Mr. Justice Sheikh Abdul Awal

Civil Revision No. 5421 of 2022

Md. Elias Majumder.

          …….…. Defendant-petitioner. Versus

Md. Zakir Hossain Khandokar and others.

…….. Plaintiff-Opposite Parties. Mr. Kishore Kumar Mandal, Advocate.

…..…For the Defendant-petitioner.

Mr. Tobarak Hossain, Senior Advocate with

Mr. Meah Muhammad Abdullah Zahid, Advocates.

   …...…For the Plaintiff opposite-party No.1.

Heard on 25.08.2024, 01.09.2024, 04.09.2024 and Judgment on 04.09.2024

This Rule was issued calling upon the opposite parties to show cause as to why the impugned judgment and decree dated 24.08.2022 (decree signed on 28.08.2022) passed by the learned Special District Judge, Cumilla in Title Appeal No. 2 of 2020 affirming those dated 19.02.2017  (decree  signed  on  27.02.2017)  passed  by  the  learned Senior Assistant Judge, Daudkandi, Cumilla in Title Suit No. 142 of 2012 decreeing the suit should not be set-aside and/or such other or further order or orders passed as to this Court may  seem  fit  and proper.

Material facts of the case, briefly, are that the opposite party No.1 as plaintiff instituted Title Suit No. 142 of 2012 in the Court of the learned Senior Assistant Judge, Daudkandi, Cumilla praying the following reliefs:


1

The plaintiff’s case in short is that the father of the plaintiff, Dr.

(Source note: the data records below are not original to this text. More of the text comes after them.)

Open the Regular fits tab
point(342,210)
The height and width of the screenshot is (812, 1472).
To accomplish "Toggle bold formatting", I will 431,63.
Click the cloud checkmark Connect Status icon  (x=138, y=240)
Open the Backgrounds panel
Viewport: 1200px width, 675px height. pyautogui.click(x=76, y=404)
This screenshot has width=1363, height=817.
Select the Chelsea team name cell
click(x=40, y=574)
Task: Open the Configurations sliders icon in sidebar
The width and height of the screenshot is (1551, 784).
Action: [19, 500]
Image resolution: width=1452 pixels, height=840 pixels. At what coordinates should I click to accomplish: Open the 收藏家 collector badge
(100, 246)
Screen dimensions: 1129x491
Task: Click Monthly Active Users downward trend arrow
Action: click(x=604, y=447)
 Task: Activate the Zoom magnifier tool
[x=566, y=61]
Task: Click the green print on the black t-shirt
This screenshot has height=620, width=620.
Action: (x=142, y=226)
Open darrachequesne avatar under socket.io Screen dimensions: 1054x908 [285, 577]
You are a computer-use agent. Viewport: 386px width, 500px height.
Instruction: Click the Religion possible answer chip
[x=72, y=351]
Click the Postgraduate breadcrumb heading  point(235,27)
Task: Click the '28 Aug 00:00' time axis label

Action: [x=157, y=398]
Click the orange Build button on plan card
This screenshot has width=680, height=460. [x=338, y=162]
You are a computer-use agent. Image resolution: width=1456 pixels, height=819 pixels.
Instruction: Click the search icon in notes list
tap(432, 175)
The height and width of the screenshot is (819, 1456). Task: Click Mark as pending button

Badiur Rahman and mother Khodeja  Begum  were owners  of  720 decimal of land by way of exchange and while owning and possessing the same they sold 187 decimals of land and the  father and mother of the plaintiff had been owning and possessing rest of the land. The father  of  the  plaintiff  died  leaving  behind  his  2nd  wife  Khodeja Begum, 2 sons being the plaintiff and his brother, 5 daughters of 2nd wife namely, Rejia Begum, Lutfa Begum, Hasneara, Rahima, Ayesha Begum and 1 daughter of first wife namely Mahmuda Khatun alias Ayesha. Thereafter, Khodeja Begum died leaving behind her 2 sons and 5 daughters. The defendant No. 1 proposed to sale her portion of land  got  from  her  father  and  mother  and  the  plaintiff  agreed  to purchase 57 decimals land at the consideration of Taka 2,24,000/- in

presence of the plaintiff’s brother, his nephew and the husband of Hosneara  Begum.  The  defendant  No.  1  and  her  husband  went  to Nangolkot Sub Registry Office and requested one deed writer named Md. Abul Hossain to write a sale deed in respect of the suit land at the consideration of Taka 2,24,000/-.Ultimately, after writing the deed the defendant No. 1 and the witnesses readout the deed and the defendant No. 1 received Taka 2,24,000/- and signed the deed but on that date due to shortage of time the bank refused to receive rest of stamp fees and other fees resulting which the deed couldn't be registered on that date. Thereupon, the plaintiff took the said kabala deed in his custody and requested to the defendant on several times to register the sub- kabala deed but the defendant didn't register the sub-kabala deed, the plaintiff has possessed the suit land. The defendant Nos. 2-5 disclosed that they purchased 60 decimal of land by sub-kabala Nos. 207 of 2005 and 208 of 2005 although the defendant Nos. 2-5 had knowledge of the plaintiff’s purchase from the defendant No. 1 and his possession over the suit land. The plaintiff is entitled to get registration of sub- kabala deed from the defendant No. 1. Finally, on 29.07.2005 the plaintiff requested the defendant No.1 to register the sub-kabala deed in a vain and hence, the suit. Thereafter the suit was transferred in the court of learned Senior Assistant Judge, Daudkandi, Cumilla wherein it was renumbered as Title Suit No. 142 of 2012.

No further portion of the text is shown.